ACTION ITEM:
Give again, word for word, every line below from the one that has "Kosárba teszem (105, 315)" through the one that has "butaotome (189, 2124)", both included, and no others.
=== DATA FOR THIS TASK ===
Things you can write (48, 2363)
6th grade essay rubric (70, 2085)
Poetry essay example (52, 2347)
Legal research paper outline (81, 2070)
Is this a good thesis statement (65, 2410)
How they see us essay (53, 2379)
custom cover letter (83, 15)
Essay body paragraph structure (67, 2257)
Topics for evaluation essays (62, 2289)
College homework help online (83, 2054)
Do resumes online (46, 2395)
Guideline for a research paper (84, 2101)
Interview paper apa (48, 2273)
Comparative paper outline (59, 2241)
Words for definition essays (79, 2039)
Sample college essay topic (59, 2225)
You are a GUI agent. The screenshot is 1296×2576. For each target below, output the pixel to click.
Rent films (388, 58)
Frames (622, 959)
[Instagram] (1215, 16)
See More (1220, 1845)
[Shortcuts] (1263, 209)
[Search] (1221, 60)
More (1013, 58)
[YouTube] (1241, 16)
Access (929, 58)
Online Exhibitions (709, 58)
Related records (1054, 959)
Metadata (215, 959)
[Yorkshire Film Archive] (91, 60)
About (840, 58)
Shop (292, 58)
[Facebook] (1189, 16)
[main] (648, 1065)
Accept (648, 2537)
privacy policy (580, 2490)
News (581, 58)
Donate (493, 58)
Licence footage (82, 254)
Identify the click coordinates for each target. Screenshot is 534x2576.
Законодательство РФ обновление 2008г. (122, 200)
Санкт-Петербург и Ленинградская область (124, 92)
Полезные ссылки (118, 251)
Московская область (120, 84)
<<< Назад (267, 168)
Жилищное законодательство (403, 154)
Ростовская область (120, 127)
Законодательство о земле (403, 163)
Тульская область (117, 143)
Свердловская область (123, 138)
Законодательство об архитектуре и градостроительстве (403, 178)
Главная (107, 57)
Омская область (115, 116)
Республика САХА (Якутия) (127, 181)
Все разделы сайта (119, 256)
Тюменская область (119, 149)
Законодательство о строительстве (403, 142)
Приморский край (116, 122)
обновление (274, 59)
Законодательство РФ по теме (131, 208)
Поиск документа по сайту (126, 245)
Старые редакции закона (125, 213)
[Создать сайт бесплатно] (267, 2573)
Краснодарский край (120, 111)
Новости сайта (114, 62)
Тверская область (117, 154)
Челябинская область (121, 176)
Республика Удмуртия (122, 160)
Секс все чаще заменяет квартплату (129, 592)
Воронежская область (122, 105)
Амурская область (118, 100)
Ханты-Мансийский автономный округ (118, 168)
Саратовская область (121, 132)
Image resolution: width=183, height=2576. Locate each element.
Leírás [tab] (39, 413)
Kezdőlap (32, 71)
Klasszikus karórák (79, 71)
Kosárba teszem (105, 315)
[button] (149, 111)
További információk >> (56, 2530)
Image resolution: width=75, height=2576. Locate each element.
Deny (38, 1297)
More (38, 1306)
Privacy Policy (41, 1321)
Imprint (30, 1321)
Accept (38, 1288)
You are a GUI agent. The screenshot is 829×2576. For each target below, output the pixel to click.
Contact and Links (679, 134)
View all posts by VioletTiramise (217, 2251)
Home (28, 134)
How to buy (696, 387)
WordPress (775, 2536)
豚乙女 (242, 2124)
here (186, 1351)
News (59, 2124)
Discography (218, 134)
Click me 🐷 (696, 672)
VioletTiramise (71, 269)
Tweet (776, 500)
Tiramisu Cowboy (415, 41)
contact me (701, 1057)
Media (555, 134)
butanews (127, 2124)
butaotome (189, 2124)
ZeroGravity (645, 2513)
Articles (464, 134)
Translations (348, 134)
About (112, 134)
===
SOLUTION:
Kosárba teszem (105, 315)
[button] (149, 111)
További információk >> (56, 2530)
Image resolution: width=75, height=2576. Locate each element.
Deny (38, 1297)
More (38, 1306)
Privacy Policy (41, 1321)
Imprint (30, 1321)
Accept (38, 1288)
You are a GUI agent. The screenshot is 829×2576. For each target below, output the pixel to click.
Contact and Links (679, 134)
View all posts by VioletTiramise (217, 2251)
Home (28, 134)
How to buy (696, 387)
WordPress (775, 2536)
豚乙女 (242, 2124)
here (186, 1351)
News (59, 2124)
Discography (218, 134)
Click me 🐷 (696, 672)
VioletTiramise (71, 269)
Tweet (776, 500)
Tiramisu Cowboy (415, 41)
contact me (701, 1057)
Media (555, 134)
butanews (127, 2124)
butaotome (189, 2124)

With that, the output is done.